START SOURCE TEXT

Right-to-die legislation moves forward in California
California lawmakers have passed legislation that would allow terminally ill patients to end their lives with a doctor's supervision.
The California Assembly narrowly passed the bill on Wednesday, and the state senate is expected to follow suit.
The bill is partly inspired by the case of a terminally ill California woman who moved to Oregon to end her life.
At least two dozen states introduced aid-in-dying legislation this year, but none has become law.
California Governor Jerry Brown has not said whether he will sign the bill.
On Wednesday lawmakers talked about their faith as both reasons to support and oppose the bill.
"We have the ability to allow others to have a choice," said Assemblywoman Catharine Baker. "I believe it is cruel, nothing short of cruel, to deny them that choice in their final hours and days."
Assemblyman Mike Gibson questioned the bill's time frame that requires a doctor to have given a six months or less to live diagnosis.
"I have seen so many miraculous turnarounds in people's lives when the doctors have given up. The doctors have said, 'Do funeral arrangements,' and the prognosis has changed within a matter of hours," he said.
Brittany Maynard, who was a California resident who was dying of brain cancer, made her plight public and eventually moved to Oregon to legally end her life.
Currently, doctors are allowed to prescribe life-ending drugs in the US states of Oregon, Washington. Vermont and Montana.

END SOURCE TEXT

▶ PROBLEM DETAILS:
In the article on California's right-to-die bill, write out everything from "The bill is" down to "sign the bill.", replacing "two dozen" with "three dozen".

START EXTRACTED DATA

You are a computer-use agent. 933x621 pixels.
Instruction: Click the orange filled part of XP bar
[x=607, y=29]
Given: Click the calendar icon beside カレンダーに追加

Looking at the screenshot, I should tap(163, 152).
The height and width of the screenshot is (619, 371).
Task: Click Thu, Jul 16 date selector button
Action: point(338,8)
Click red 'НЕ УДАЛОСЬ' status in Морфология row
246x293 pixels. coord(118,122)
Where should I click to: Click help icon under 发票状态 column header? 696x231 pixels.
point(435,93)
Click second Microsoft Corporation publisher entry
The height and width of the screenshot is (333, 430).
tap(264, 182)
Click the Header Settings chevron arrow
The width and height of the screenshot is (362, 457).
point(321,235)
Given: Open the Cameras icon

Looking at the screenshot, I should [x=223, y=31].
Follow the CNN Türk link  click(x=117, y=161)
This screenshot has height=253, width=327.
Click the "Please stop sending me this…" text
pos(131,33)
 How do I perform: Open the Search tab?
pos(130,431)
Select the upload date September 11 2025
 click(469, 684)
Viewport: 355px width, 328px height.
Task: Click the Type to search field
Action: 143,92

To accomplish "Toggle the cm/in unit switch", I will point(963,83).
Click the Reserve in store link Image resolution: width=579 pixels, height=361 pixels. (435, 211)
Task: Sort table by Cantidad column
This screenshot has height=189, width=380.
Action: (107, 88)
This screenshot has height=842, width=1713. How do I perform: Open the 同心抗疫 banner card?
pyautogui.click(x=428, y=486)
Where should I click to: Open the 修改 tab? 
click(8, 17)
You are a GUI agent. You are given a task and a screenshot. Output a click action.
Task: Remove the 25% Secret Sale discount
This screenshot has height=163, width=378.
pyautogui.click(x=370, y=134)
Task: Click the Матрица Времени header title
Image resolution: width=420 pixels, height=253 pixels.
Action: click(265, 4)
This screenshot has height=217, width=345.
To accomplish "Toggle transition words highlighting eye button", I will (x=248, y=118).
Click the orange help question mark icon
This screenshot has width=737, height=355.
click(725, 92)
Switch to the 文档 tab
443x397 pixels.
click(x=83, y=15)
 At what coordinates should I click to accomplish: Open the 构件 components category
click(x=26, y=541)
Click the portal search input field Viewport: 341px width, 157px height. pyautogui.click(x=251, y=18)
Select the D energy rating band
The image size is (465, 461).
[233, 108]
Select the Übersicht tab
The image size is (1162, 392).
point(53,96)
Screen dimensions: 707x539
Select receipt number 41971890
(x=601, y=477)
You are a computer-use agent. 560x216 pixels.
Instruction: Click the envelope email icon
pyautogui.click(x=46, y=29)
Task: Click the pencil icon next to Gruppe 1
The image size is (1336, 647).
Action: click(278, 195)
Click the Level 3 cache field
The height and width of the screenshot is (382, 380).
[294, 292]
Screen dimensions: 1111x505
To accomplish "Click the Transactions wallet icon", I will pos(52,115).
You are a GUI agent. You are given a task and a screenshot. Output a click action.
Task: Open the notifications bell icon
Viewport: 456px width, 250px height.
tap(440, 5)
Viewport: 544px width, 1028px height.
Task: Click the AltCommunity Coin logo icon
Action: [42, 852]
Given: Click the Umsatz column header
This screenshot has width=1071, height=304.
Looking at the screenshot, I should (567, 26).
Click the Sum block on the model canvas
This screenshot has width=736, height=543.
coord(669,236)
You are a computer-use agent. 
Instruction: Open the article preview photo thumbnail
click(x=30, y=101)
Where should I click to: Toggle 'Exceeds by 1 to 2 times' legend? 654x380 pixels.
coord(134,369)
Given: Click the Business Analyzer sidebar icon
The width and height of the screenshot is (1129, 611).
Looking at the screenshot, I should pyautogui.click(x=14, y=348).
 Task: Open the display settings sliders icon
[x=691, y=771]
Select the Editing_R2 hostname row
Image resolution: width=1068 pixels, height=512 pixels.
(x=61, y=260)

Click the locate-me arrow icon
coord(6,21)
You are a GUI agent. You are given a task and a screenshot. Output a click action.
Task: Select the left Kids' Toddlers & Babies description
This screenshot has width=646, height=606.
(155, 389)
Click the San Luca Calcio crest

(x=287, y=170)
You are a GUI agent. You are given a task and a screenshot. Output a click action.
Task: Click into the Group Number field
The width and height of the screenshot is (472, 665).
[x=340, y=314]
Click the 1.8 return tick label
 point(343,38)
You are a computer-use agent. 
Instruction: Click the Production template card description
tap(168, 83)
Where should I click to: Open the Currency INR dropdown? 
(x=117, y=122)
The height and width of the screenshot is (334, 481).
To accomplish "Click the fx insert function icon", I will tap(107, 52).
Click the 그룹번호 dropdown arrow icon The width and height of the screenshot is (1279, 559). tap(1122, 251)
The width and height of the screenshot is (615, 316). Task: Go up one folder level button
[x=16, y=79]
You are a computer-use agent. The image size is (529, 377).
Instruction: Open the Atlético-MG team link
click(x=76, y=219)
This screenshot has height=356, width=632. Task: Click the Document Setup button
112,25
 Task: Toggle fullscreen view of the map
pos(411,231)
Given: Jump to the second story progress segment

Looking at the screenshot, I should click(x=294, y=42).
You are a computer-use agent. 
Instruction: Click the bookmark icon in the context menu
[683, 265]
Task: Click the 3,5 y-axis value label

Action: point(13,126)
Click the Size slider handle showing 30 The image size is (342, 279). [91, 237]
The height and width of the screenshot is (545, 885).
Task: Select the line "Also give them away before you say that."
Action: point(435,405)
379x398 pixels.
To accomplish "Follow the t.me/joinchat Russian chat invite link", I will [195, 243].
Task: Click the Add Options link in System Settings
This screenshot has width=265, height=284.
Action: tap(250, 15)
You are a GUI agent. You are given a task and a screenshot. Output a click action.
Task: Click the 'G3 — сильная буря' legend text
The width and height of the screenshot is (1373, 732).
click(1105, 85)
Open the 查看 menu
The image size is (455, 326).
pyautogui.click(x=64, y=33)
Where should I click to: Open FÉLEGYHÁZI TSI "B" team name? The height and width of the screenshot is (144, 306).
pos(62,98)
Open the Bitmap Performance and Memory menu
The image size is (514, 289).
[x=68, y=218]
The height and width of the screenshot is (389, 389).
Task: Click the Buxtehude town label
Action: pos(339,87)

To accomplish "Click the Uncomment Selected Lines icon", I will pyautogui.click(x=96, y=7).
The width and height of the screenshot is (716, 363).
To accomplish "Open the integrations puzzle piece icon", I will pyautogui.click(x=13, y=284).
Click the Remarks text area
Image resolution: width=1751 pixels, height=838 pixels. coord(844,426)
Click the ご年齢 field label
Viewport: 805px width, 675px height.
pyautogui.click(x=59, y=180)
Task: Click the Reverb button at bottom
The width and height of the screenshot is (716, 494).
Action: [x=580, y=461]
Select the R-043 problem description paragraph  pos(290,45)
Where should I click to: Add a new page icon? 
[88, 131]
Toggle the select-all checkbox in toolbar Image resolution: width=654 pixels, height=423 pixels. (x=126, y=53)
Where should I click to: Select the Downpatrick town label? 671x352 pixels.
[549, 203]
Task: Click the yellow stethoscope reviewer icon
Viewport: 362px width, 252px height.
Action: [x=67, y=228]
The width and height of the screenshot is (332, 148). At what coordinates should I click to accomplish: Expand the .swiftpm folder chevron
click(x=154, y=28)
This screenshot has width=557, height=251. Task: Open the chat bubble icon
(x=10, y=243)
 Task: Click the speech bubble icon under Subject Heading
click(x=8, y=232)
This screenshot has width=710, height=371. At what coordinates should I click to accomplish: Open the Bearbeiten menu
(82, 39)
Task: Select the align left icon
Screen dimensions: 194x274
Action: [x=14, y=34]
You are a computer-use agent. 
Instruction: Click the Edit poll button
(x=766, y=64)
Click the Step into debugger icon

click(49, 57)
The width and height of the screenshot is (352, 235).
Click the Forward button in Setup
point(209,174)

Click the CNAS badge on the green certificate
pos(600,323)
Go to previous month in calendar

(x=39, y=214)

END EXTRACTED DATA

▶ PROBLEM SOLUTION:
The bill is partly inspired by the case of a terminally ill California woman who moved to Oregon to end her life.
At least three dozen states introduced aid-in-dying legislation this year, but none has become law.
California Governor Jerry Brown has not said whether he will sign the bill.